Non è cambiato, negli ultimi mesi, il clima d’opinione nei confronti delle riforme proposte dalla maggioranza di governo che mirano a modificare la Costituzione, inserendo l’elezione diretta del presidente del Consiglio e l’autonomia differenziata delle Regioni a statuto ordinario. La prima sostenuta dai Fratelli d’Italia di Giorgia Meloni. La seconda promossa dalla Lega di Matteo Salvini.
Il principale aspetto che differenzia le opinioni verso l’elezione diretta del Premier è l’orientamento politico e di partito. Infatti, si dicono favorevoli quasi 9 intervistati su 10 fra gli elettori della Lega e oltre 8 fra chi vota per i FdI e FI. Ma il «sentimento» appare positivo (intorno al 70%) anche nella base di Azione e dei partiti riuniti nella lista di scopo «Stati Uniti d’Europa».

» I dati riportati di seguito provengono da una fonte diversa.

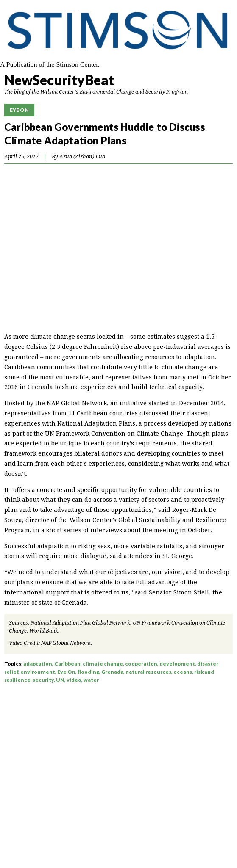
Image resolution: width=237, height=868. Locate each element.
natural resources (148, 672)
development (177, 663)
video (74, 680)
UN (60, 680)
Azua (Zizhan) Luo (82, 156)
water (91, 680)
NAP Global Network (66, 643)
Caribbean (67, 663)
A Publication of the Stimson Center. (50, 64)
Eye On (19, 110)
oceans (183, 672)
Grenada (112, 672)
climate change (103, 663)
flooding (88, 672)
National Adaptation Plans (96, 423)
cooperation (141, 663)
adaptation (38, 663)
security (43, 680)
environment (38, 672)
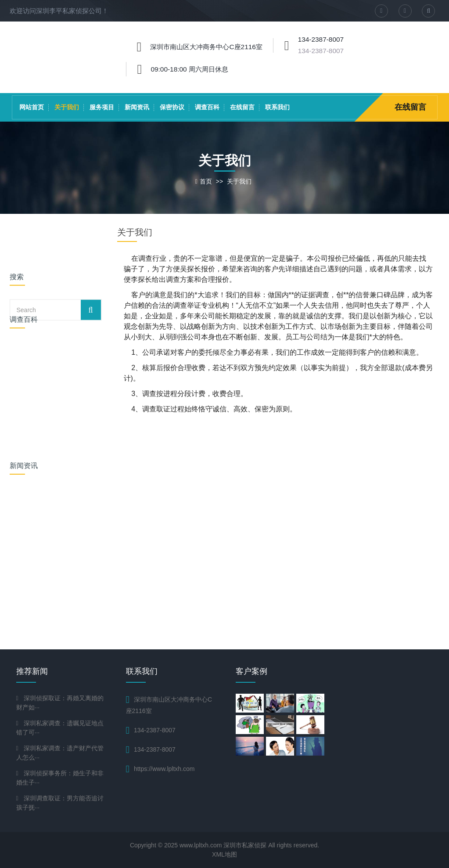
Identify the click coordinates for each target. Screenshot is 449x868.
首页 (206, 181)
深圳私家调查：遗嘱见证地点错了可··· (60, 728)
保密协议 (172, 107)
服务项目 (102, 107)
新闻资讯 (137, 107)
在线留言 (242, 107)
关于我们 (67, 107)
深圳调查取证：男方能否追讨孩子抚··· (60, 803)
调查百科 (207, 107)
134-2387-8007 (321, 50)
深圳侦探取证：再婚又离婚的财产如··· (60, 702)
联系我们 (277, 107)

Il consenso, inoltre, risulta ampio (58%) nell’elettorato del M5S, mentre è minoritario nel Pd (45%) e, ancor più, fra chi sostiene l’Alleanza Verdi e Sinistra. Questa tendenza, peraltro, è coerente con una linea evidente da anni nella politica italiana (e non solo). La «personalizzazione», che si è affermata per effetto, soprattutto, dei media. In particolare, la televisione, da quando, negli anni Novanta, Silvio Berlusconi, «inventò» il suo «partito personale», Forza Italia. Un modello riprodotto, dopo l’irruzione del digitale, da Beppe Grillo e il Movimento 5 Stelle.
Il tema dell’autonomia differenziata, però, segna distanze più profonde, nel sistema politico. Fra i partiti della maggioranza, largamente favorevoli, e quelli di opposizione, «al contrario» decisamente «contrari». In particolare, il Pd.
C’è un Paese alla ricerca di un «premier», nel quale «riconoscersi». Che dia «un volto riconosciuto» a tutti i cittadini. E c’è un Paese diverso, più delimitato, ma non troppo, che non accetta questa svolta. Al contrario, la considera rischiosa. Perché teme che possa tradurre «l’autorità in senso autoritario».
Questo modello di «unità» contrasta con una domanda di autonomia differenziata estesa, anche se non maggioritaria. Queste due prospettive, per quanto ora appaiano «convergenti», in un futuro non lontano potranno «divergere». Collidere più che coincidere. Fino a generare ulteriori fratture. Con il rischio di delineare non una ma «diverse» Italie… tra loro molto diverse.